Project description:In animals, the piRNA pathway preserves the integrity of gametic genomes, guarding them against the activity of mobile genetic elements. This innate immune mechanism relies on distinct genomic loci, termed piRNA clusters, to provide a molecular definition of transposons, enabling their discrimination from genes. piRNA clusters give rise to long, single-stranded precursors which are processed into primary piRNAs through an unknown mechanism. These can engage in an adaptive amplification loop, the ping-pong cycle, to optimize the content of small RNA populations via the generation of secondary piRNAs. Many proteins have been ascribed functions in either primary biogenesis or the ping- pong cycle, though for the most part the molecular functions of proteins implicated in these pathways remain obscure.
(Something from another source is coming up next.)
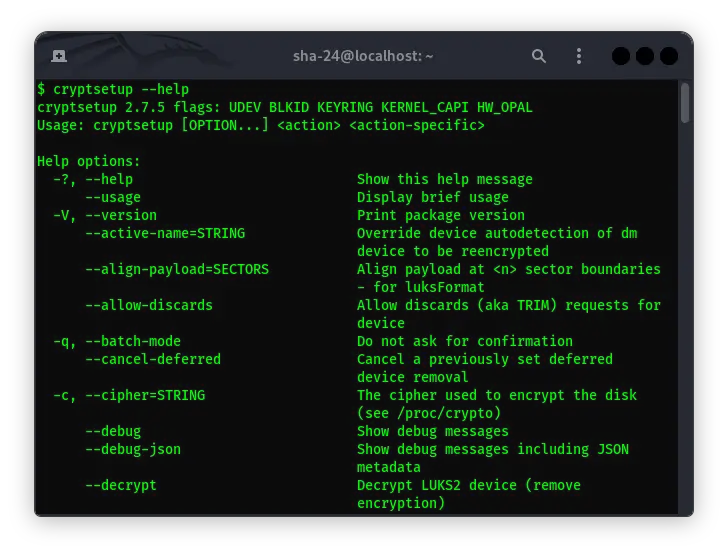Image resolution: width=728 pixels, height=554 pixels.
Task: Click the --cipher=STRING option
Action: coord(129,395)
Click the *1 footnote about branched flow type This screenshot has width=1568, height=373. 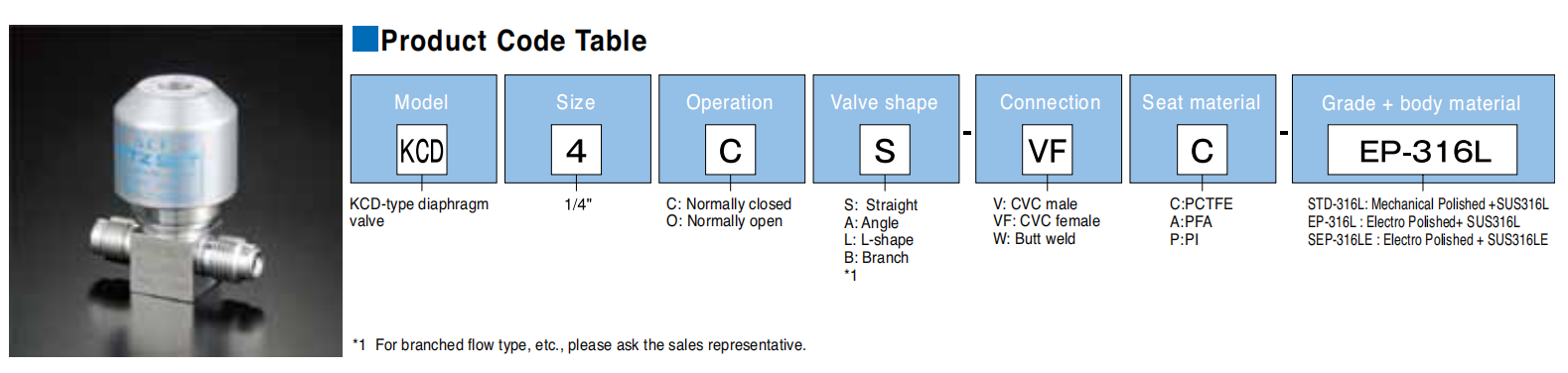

Here, we link shutdown, a gene previously shown to be required for fertility in Drosophila, to the piRNA pathway. Analysis of knockdown phenotypes in both the germ line and somatic compartments of the ovary demonstrate important roles for shutdown in both primary biogenesis and the ping-pong cycle. shutdown is a member of the FKBP family of immunophilins, with domains implicated in peptidyl-prolyl cis-trans isomerase activity and in the binding of HSP90-family chaperones. Though the relevance of these domains to piRNA biogenesis is unknown, evolutionary comparisons raise questions about the integrity of these functions in the shutdown protein. Examination of small RNA levels from nos-GAL4 or tj-GAL4 driven UAS-dsRNA knockdowns of white, shu and piwi in ovaries of Drosophila melanogaster by deep sequencing (using Illumina GAII).